WHAT IS NEEDED:
Copy the material below line for line, keeping every character unchanged.

SUPPLIED RECORDS:
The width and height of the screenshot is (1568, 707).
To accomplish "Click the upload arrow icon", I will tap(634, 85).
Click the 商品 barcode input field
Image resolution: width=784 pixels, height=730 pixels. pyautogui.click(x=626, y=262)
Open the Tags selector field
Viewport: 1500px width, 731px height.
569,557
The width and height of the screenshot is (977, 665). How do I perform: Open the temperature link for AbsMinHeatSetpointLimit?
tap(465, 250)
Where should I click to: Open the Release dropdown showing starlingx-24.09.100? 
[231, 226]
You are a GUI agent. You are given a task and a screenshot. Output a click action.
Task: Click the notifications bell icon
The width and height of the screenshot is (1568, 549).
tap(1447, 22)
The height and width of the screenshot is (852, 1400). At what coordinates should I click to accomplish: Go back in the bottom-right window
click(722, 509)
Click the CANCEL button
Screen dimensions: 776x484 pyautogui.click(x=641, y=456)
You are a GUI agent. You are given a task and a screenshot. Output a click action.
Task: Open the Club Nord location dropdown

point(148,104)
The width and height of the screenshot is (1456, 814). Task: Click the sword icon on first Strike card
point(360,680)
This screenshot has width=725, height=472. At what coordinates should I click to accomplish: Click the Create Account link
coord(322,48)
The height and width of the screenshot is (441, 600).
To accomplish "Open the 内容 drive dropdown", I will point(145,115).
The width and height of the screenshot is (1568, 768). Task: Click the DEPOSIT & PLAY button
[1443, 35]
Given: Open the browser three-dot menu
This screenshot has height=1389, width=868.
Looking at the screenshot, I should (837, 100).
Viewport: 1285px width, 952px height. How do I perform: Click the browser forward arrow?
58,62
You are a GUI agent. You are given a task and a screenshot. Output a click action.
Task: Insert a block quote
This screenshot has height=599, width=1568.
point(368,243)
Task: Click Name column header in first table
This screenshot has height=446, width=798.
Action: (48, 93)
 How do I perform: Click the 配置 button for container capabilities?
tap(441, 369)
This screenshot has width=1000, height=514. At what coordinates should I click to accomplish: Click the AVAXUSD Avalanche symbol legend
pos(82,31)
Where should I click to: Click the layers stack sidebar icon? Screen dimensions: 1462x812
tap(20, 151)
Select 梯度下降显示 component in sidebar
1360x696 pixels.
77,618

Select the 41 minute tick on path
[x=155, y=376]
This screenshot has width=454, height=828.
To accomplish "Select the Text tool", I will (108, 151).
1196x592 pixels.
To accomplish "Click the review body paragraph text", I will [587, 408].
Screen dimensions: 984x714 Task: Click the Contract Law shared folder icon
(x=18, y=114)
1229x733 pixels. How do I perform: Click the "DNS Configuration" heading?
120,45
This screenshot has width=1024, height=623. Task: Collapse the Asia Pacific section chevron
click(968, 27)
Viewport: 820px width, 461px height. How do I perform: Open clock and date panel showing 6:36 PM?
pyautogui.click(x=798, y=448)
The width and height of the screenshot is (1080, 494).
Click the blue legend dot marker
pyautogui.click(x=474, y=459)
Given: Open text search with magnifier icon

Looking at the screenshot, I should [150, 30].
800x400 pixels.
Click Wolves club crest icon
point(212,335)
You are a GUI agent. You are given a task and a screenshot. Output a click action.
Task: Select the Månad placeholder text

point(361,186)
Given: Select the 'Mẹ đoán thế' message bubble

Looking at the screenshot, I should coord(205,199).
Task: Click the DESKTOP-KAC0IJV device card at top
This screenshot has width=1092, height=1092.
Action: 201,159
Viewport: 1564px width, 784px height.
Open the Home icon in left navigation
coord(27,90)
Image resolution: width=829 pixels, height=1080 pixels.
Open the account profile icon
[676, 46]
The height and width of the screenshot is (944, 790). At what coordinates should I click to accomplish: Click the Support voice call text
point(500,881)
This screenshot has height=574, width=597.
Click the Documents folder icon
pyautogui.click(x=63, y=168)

FULL RESPONSE:
The width and height of the screenshot is (1568, 707).
To accomplish "Click the upload arrow icon", I will tap(634, 85).
Click the 商品 barcode input field
Image resolution: width=784 pixels, height=730 pixels. pyautogui.click(x=626, y=262)
Open the Tags selector field
Viewport: 1500px width, 731px height.
569,557
The width and height of the screenshot is (977, 665). How do I perform: Open the temperature link for AbsMinHeatSetpointLimit?
tap(465, 250)
Where should I click to: Open the Release dropdown showing starlingx-24.09.100? 
[231, 226]
You are a GUI agent. You are given a task and a screenshot. Output a click action.
Task: Click the notifications bell icon
The width and height of the screenshot is (1568, 549).
tap(1447, 22)
The height and width of the screenshot is (852, 1400). At what coordinates should I click to accomplish: Go back in the bottom-right window
click(722, 509)
Click the CANCEL button
Screen dimensions: 776x484 pyautogui.click(x=641, y=456)
You are a GUI agent. You are given a task and a screenshot. Output a click action.
Task: Open the Club Nord location dropdown

point(148,104)
The width and height of the screenshot is (1456, 814). Task: Click the sword icon on first Strike card
point(360,680)
This screenshot has width=725, height=472. At what coordinates should I click to accomplish: Click the Create Account link
coord(322,48)
The height and width of the screenshot is (441, 600).
To accomplish "Open the 内容 drive dropdown", I will point(145,115).
The width and height of the screenshot is (1568, 768). Task: Click the DEPOSIT & PLAY button
[1443, 35]
Given: Open the browser three-dot menu
This screenshot has height=1389, width=868.
Looking at the screenshot, I should (837, 100).
Viewport: 1285px width, 952px height. How do I perform: Click the browser forward arrow?
58,62
You are a GUI agent. You are given a task and a screenshot. Output a click action.
Task: Insert a block quote
This screenshot has height=599, width=1568.
point(368,243)
Task: Click Name column header in first table
This screenshot has height=446, width=798.
Action: (48, 93)
 How do I perform: Click the 配置 button for container capabilities?
tap(441, 369)
This screenshot has width=1000, height=514. At what coordinates should I click to accomplish: Click the AVAXUSD Avalanche symbol legend
pos(82,31)
Where should I click to: Click the layers stack sidebar icon? Screen dimensions: 1462x812
tap(20, 151)
Select 梯度下降显示 component in sidebar
1360x696 pixels.
77,618

Select the 41 minute tick on path
[x=155, y=376]
This screenshot has width=454, height=828.
To accomplish "Select the Text tool", I will (108, 151).
1196x592 pixels.
To accomplish "Click the review body paragraph text", I will [587, 408].
Screen dimensions: 984x714 Task: Click the Contract Law shared folder icon
(x=18, y=114)
1229x733 pixels. How do I perform: Click the "DNS Configuration" heading?
120,45
This screenshot has width=1024, height=623. Task: Collapse the Asia Pacific section chevron
click(968, 27)
Viewport: 820px width, 461px height. How do I perform: Open clock and date panel showing 6:36 PM?
pyautogui.click(x=798, y=448)
The width and height of the screenshot is (1080, 494).
Click the blue legend dot marker
pyautogui.click(x=474, y=459)
Given: Open text search with magnifier icon

Looking at the screenshot, I should [150, 30].
800x400 pixels.
Click Wolves club crest icon
point(212,335)
You are a GUI agent. You are given a task and a screenshot. Output a click action.
Task: Select the Månad placeholder text

point(361,186)
Given: Select the 'Mẹ đoán thế' message bubble

Looking at the screenshot, I should coord(205,199).
Task: Click the DESKTOP-KAC0IJV device card at top
This screenshot has width=1092, height=1092.
Action: 201,159
Viewport: 1564px width, 784px height.
Open the Home icon in left navigation
coord(27,90)
Image resolution: width=829 pixels, height=1080 pixels.
Open the account profile icon
[676, 46]
The height and width of the screenshot is (944, 790). At what coordinates should I click to accomplish: Click the Support voice call text
point(500,881)
This screenshot has height=574, width=597.
Click the Documents folder icon
pyautogui.click(x=63, y=168)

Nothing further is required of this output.